When the Turkish Republic was founded by national hero Kemal Atatürk in 1923, it could boast only a few dozen trained physicians and engineers. Its citizens were dirt-poor, and education available to but a few. This legacy of the sultan-caliphs was put into sharp reverse by Atatürk. His modernization programme was unmistakably Western, and could almost have been conceived with membership of the EU in mind.

He changed the alphabet to Latin script that would be readable by Europeans. He introduced education for all, forcing the literacy rate up from less than 10% to 33% within 15 years. Now 86.5% of Turks are literate. He also abolished the wearing of the veil by women (but not the headscarf), and introduced a constitution solidly anchored in secularism.

At Turkey's western edge, it borders the EU; at the east it borders Iran. As religiosity has grown in Iran since the 1979 Islamic revolution, political tensions in Turkey have grown too. While pragmatically aiming for EU membership, Turkey has also had to deal with the rising confidence of Islamic groups and their growing numbers.

The academic élite — proud adherents to Atatürk's vision — fear this confidence, and their response has been defensive. When headscarves became more common in the 1980s, the Council of Higher Education banned the wearing of them in universities. As the number of special secondary schools for training imams (religious leaders) grew, the council raised the university entrance qualification requirements for students attending these schools above those for normal state schools. The storm over the arrest of the rector of the 100th Year University in Van (see page 8) reflects the bitterness of the struggle within universities to keep Islamic influence at bay.

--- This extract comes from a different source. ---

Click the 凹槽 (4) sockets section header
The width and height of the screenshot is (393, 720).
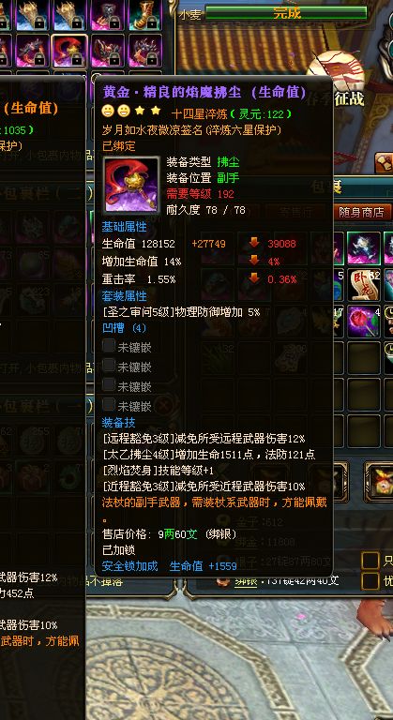pyautogui.click(x=124, y=328)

The academic élite also resents recent government interference in academic appointments. Since his election in 2003, Prime Minister Recep Tayyip Erdogan has passed two contentious laws that affect universities. One allows the government to appoint members of the board of TÜBITAK, Turkey's main research agency, which is a major player in the current EU talks. Critics say that subsequent appointments have been politically inspired, and charge that aspects of the agency's current set-up are unconstitutional. A second law requires government approval of university appointments. The government says this is aimed at ending cronyism in the academic world, but critics fear that it will damage academic freedom.

The opening of negotiations for EU membership offers the best hope for the continuing development of science in Turkey.

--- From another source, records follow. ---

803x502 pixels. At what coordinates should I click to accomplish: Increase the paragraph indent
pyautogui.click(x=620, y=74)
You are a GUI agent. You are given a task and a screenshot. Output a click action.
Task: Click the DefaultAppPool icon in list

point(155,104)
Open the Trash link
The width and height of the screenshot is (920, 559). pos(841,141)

Given this delicate situation, the opening of negotiations for EU membership offers the best hope for the continuing development of science in Turkey. Turkish scientists have little choice but to place their trust in these negotiations.

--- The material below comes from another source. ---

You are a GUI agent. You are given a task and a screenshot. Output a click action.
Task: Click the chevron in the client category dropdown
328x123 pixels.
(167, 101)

The government has, to its credit, doubled the science budget in anticipation of the EU talks, and it already pays for Turks to take part in EU Framework programmes as equal partners. Under the watchful eye of EU negotiators, Turkish science will have to be seen to be open, competitive and democratic.

The negotiations will no doubt be protracted, but if they are successful, science in Turkey will be a winner — and part of Atatürk's dream will also have won through.